14.07.2022

Sommelier WM 26 findet in Portugal statt

Während der jüngsten Generalversammlung der Weltverbandes ASI im japanischen Nagoya wurde die übernächste Ausscheidung an das iberische Land vergeben.

Anfang Juli wurde im japanischen Nagoya die planmäßige Generalversammlung der Association de la Sommellerie Internationale (ASI) abgehalten. Präsident William Wouters durfte Delegationen aus allen Kontinenten begrüßen. In einem ersten Statement betonte Wouters den familiären Charakter der weltgrößten Sommeliervereinigung. Und diese eingeschworene Familie bekam Zuwachs. So wurden die nationalen Verbände der Länder Kolumbien, Ecuador und Vietnam als Mitglieder mit sogenanntem „Beobachter“-Status in die ASI aufgenommen. Vom Beobachter- zum vollwertigen Mitglied wurde hingegen Kasachstan aufgewertet.
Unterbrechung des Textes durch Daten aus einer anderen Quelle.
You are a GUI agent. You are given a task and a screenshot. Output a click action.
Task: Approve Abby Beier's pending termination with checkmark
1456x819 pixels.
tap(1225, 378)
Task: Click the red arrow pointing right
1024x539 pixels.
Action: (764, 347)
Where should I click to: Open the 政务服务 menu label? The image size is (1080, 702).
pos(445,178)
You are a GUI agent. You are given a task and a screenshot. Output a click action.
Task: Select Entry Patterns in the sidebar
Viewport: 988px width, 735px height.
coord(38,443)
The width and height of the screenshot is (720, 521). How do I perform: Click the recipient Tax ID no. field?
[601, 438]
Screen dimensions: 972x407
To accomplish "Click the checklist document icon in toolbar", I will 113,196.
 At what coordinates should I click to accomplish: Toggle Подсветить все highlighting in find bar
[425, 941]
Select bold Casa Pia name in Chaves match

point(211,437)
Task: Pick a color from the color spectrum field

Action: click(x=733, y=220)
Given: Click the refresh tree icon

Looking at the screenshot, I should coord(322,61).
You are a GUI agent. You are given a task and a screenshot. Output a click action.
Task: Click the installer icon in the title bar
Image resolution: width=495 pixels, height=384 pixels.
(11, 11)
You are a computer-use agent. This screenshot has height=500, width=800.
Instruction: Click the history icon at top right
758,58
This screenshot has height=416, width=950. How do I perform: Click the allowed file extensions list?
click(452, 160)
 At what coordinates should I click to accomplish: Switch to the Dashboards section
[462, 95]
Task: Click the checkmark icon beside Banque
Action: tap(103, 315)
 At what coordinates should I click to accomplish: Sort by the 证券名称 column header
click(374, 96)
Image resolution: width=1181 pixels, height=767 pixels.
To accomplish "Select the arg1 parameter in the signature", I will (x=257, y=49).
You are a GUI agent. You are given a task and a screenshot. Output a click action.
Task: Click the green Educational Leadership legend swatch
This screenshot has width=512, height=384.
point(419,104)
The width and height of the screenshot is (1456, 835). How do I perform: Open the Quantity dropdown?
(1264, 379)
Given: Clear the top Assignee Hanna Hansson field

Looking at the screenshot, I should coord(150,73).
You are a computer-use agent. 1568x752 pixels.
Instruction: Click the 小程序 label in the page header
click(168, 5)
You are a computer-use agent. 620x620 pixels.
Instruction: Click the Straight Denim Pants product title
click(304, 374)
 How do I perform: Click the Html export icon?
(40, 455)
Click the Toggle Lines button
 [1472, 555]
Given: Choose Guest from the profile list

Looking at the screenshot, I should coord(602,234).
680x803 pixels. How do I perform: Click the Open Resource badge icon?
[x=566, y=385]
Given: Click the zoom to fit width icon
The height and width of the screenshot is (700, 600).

Gabriela Pozo, Präsidentin des ecuadorianschen Sommeliervereins, fiel ein Stein vom Herzen, als die Aufnahme feststand: „Wir haben so hart dafür gekämpft, dass unsere Stimme in dieser Weinwelt gehört wird, das macht alles jetzt nur noch umso schöner.“

Ihr Kollege Te Le Huy, Präsident der Vereinigung in Saigon, verwies auf die ruralen Anfänge, in denen sein Land in Bezug auf Wein noch steckt: „Wir sind zwar ein weinexportierendes Land brauchen aber im Gegenzug noch viel Sommelier-Know-how. Daher bedeutet diese Aufnahme in die ASI enorm viel, aktuell gibt es noch kein professionelles Sommeliertraining bei uns.“ Mit den neuen Mitgliedern besteht die ASI nun aus 65 nationalen Verbänden, die im Weltverband zusammengeschlossen sind.

Auf dem Programm der GV stand auch die Vergabe der Sommelier WM im Jahr 2026. In einem packenden Finale der Präsentationen zog Lettland knapp gegen Portugal den Kürzeren, positionierte sich aber für spätere Events in einer komfortablen Situation. Somit zieht der Sommeliertreck nach der WM im nächsten Jahr in Paris drei Jahre später in das Land auf der iberischen Halbinsel, das als fünftgrößtes Weinbauland auf reiche önologische Tradition zurückgreift.